When it comes to financial reporting in Australia, it's important to have a good grasp of accounting standards. This article aims to make things easier by breaking down AASB 15, which is the Australian Accounting Standard created by the Australian Accounting Standards Board (AASB) for recognising revenue from customer contracts. 

AASB 15 Summary

AASB 15, also known as the Australian Accounting Standard for revenue recognition from contracts with customers, was introduced to improve comparability across various entities and industries. It provides a standardised model for recognising revenue and is in line with international reporting standards.

AASB 15 is based on IFRS 15 revenue from contracts with customers, which was developed and amended by the International Accounting Standards Board (IASB).

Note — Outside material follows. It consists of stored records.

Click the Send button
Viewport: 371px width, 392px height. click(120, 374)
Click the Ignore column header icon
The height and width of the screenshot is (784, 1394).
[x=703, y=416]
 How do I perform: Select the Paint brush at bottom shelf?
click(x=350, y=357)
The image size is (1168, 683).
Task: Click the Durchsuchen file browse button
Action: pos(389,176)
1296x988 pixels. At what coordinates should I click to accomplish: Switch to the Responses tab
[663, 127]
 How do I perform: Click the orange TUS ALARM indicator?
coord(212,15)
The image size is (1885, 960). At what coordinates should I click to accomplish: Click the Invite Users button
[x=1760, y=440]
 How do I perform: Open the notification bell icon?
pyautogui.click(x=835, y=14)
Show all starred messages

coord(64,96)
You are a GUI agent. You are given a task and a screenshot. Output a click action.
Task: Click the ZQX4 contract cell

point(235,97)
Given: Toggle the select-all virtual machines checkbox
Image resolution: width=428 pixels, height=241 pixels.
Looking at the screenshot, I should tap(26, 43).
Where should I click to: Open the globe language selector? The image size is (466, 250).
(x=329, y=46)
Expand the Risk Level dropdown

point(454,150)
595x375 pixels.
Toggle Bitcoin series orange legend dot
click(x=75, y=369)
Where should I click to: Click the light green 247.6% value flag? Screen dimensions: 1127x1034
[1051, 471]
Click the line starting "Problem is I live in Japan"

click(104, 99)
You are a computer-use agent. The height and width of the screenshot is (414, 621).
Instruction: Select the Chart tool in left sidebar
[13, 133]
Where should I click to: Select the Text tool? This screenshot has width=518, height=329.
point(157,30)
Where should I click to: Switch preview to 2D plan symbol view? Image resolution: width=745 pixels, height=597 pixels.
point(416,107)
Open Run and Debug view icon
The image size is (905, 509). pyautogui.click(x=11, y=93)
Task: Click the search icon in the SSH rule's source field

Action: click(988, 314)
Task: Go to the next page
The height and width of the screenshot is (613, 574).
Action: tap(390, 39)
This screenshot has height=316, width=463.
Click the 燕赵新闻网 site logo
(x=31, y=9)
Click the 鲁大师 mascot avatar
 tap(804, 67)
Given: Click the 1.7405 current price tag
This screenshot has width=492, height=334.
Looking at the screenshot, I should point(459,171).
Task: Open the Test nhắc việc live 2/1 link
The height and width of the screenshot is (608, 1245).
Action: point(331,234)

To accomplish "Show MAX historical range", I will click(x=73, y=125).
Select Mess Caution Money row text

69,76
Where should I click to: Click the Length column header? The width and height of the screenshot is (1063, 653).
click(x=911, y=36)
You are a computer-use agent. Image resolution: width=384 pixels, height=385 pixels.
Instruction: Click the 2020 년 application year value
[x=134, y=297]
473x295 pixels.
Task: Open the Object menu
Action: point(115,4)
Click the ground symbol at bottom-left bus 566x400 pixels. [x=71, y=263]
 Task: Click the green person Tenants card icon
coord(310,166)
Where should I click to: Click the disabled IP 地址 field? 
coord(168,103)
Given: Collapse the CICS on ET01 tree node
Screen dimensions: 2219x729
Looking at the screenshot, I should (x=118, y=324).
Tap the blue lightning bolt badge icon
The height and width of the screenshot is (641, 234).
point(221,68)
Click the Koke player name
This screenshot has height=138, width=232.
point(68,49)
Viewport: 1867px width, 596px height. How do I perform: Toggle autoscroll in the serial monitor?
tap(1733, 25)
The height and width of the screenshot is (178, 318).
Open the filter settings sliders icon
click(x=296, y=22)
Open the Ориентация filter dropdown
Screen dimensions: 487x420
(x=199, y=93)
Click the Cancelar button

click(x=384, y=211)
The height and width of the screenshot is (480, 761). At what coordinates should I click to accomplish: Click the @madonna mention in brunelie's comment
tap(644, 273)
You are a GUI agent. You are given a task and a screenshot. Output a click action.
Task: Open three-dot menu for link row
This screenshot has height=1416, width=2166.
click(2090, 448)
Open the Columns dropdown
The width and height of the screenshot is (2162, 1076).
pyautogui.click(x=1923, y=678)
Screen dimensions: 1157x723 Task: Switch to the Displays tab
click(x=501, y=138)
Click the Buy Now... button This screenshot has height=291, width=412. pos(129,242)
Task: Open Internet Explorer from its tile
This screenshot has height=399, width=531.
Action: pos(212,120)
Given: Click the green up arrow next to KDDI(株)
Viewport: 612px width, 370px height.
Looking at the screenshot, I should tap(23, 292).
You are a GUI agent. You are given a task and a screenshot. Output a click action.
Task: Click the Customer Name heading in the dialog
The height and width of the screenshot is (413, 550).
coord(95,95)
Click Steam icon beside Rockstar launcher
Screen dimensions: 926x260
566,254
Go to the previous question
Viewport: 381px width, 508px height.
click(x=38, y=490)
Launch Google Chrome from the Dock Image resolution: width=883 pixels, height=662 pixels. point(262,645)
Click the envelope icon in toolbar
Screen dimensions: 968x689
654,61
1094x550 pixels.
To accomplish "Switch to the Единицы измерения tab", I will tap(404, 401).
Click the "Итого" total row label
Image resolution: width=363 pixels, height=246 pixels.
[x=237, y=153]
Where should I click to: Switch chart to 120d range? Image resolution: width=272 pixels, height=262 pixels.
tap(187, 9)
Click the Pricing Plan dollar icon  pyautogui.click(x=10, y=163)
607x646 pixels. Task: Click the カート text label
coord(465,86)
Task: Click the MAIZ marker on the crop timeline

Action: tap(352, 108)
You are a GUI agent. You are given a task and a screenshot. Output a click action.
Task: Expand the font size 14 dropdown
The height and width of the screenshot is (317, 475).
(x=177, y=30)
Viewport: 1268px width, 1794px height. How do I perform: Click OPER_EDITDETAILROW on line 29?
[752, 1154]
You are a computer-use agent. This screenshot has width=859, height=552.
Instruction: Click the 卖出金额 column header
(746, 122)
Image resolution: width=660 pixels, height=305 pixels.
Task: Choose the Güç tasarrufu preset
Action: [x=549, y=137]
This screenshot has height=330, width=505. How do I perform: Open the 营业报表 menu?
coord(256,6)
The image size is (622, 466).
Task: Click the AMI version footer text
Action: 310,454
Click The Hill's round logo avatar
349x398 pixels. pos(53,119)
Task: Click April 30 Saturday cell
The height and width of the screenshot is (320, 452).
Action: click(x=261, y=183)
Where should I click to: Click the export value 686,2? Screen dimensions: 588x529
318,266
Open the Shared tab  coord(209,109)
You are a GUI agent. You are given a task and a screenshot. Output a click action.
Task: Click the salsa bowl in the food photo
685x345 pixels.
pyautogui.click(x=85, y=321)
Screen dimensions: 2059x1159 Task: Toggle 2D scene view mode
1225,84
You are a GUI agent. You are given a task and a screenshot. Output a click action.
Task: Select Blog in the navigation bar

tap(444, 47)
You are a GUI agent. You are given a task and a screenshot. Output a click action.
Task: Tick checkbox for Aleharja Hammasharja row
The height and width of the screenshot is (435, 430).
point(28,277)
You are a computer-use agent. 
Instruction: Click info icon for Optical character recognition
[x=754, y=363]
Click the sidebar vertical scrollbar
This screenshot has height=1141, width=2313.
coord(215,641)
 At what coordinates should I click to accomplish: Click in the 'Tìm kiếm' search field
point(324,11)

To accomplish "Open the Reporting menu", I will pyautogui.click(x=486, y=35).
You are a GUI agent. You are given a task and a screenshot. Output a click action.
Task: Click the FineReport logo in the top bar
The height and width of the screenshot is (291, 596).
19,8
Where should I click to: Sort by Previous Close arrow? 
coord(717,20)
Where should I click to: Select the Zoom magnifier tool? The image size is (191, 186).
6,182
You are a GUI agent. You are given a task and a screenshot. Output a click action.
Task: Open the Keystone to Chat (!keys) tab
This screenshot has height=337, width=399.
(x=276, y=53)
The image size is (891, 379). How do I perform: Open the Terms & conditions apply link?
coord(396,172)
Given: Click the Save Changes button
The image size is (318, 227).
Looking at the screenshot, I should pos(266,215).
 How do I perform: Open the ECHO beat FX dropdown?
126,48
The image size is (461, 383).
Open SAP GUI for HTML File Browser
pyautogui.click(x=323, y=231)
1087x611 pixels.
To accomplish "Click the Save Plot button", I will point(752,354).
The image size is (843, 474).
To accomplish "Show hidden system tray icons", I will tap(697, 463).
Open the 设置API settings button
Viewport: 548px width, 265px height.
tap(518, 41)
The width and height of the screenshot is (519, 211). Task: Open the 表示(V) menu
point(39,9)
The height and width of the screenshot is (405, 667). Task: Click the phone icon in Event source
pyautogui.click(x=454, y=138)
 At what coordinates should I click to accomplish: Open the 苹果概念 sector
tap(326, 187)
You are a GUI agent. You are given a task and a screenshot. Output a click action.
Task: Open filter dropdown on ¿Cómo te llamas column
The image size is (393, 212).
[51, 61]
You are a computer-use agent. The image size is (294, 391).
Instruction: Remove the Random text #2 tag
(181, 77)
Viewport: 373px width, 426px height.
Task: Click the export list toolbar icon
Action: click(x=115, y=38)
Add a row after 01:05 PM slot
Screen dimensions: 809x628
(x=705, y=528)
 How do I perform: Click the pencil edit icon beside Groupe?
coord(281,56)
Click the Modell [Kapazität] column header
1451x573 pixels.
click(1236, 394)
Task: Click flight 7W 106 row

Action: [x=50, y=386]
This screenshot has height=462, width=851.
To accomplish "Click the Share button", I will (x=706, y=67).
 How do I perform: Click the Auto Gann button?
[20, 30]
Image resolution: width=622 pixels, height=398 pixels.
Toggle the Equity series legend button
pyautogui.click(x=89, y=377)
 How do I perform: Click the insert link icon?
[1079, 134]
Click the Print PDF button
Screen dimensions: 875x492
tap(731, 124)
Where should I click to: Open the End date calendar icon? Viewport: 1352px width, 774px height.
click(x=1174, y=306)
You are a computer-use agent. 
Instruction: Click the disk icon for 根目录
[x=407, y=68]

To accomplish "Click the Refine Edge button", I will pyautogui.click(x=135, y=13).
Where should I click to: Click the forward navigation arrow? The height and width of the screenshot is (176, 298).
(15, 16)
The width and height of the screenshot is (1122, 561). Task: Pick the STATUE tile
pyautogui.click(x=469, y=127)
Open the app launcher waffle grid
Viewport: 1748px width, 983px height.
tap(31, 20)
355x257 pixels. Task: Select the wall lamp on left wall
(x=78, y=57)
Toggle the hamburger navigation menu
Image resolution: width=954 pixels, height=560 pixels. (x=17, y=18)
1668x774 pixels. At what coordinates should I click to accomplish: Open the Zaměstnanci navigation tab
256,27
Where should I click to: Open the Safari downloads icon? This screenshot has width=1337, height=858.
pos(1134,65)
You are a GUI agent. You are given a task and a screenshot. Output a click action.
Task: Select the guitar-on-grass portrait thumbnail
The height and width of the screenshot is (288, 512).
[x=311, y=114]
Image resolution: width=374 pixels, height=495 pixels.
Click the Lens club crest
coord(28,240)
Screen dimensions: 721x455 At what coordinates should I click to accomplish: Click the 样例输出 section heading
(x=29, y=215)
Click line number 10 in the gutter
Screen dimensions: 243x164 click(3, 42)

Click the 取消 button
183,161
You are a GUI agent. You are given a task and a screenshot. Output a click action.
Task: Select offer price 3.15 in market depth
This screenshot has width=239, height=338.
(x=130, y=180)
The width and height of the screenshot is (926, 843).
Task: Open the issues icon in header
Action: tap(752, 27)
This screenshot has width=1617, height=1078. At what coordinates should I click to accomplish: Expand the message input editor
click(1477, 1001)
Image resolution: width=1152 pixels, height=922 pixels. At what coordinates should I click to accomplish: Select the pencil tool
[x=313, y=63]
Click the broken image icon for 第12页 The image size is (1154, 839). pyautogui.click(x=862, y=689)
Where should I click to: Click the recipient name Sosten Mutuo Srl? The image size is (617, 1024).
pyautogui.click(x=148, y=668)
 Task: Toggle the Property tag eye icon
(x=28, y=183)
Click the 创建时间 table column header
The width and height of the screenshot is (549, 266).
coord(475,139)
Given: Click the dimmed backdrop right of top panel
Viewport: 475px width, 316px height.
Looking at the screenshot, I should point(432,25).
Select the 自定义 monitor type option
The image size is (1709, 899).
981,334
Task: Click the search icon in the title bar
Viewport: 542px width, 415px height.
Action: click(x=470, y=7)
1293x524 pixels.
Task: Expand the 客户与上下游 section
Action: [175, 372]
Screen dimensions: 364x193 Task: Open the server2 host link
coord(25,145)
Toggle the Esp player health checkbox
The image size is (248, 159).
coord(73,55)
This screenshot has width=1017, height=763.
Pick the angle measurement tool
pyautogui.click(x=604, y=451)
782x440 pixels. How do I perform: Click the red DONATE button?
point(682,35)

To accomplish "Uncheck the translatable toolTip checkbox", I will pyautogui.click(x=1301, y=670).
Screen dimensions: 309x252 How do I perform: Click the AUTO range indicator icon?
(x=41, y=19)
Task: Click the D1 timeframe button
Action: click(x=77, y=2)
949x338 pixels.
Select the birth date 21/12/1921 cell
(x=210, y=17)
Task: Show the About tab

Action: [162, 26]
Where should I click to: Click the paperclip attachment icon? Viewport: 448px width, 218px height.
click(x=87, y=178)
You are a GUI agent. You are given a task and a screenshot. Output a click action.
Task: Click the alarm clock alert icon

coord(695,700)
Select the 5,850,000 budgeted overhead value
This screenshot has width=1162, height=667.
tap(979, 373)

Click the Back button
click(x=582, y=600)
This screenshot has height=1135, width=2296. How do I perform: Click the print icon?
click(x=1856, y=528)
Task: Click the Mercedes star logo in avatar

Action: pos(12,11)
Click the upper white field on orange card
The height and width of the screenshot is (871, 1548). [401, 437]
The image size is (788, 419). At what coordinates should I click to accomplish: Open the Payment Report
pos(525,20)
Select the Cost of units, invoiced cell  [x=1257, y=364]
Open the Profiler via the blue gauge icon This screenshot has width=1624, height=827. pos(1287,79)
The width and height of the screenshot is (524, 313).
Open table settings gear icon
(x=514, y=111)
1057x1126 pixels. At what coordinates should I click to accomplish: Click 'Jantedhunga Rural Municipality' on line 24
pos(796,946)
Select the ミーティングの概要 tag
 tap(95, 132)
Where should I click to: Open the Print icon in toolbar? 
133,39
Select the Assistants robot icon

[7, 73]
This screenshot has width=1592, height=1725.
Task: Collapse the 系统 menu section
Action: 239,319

It was built with IFRS 15 revenue from contracts with customers, created and amended by the International Accounting Standards Board (IASB), as its base. AASB 15 includes Australia-specific amendments, these amendments can be identified by them having the prefix “Aus”. 

What are the Core Principles of AASB 15?

A core principle of AASB 15 is to acknowledge revenue when goods or services are exchanged at a value that represents the expected payment. This is done in return for meeting performance obligations. The guideline covers all customer contracts except for those already addressed by other standards like leases, insurance and financial instruments.

Other objectives of AASB 15 include: 

  • Standardisation - AASB 15 aligns with international reporting requirements, which helps consistency in financial reporting across borders.
  • Overcoming weaknesses - The standard addresses shortcomings in past revenue standards to help provide a better framework. 
  • Accurate reporting - AASB 15 framework allows for accurate and consistent financial reporting.
  • Single framework - The introduction of a single revenue recognition framework makes things easier and helps with understanding and comparison of revenue across multiple companies.

Exploring the Five-Step Revenue Recognition Framework

At the heart of AASB 15 is the understanding that companies need to recognise revenue based on considerations received for delivering goods or services to a customer.

AASB 15's five-step model offers a methodical approach to achieving this. The steps are:

Step 1. Identifying the Customer Contract

The first step involves determining the existence of a contract and assessing whether it meets AASB 15's criteria. This assessment is carried out on a contract-by-contract basis, although entities have the option to apply this evaluation to a cluster of similar contracts for practical reasons. 

All parties must approve the contract, outlining each party's rights and payment terms with commercial significance, and it should be likely that the entity will receive payment. Contracts can take two forms (written or oral) and must be legally enforceable. The contract duration is also evaluated, including whether it is fixed or renewable.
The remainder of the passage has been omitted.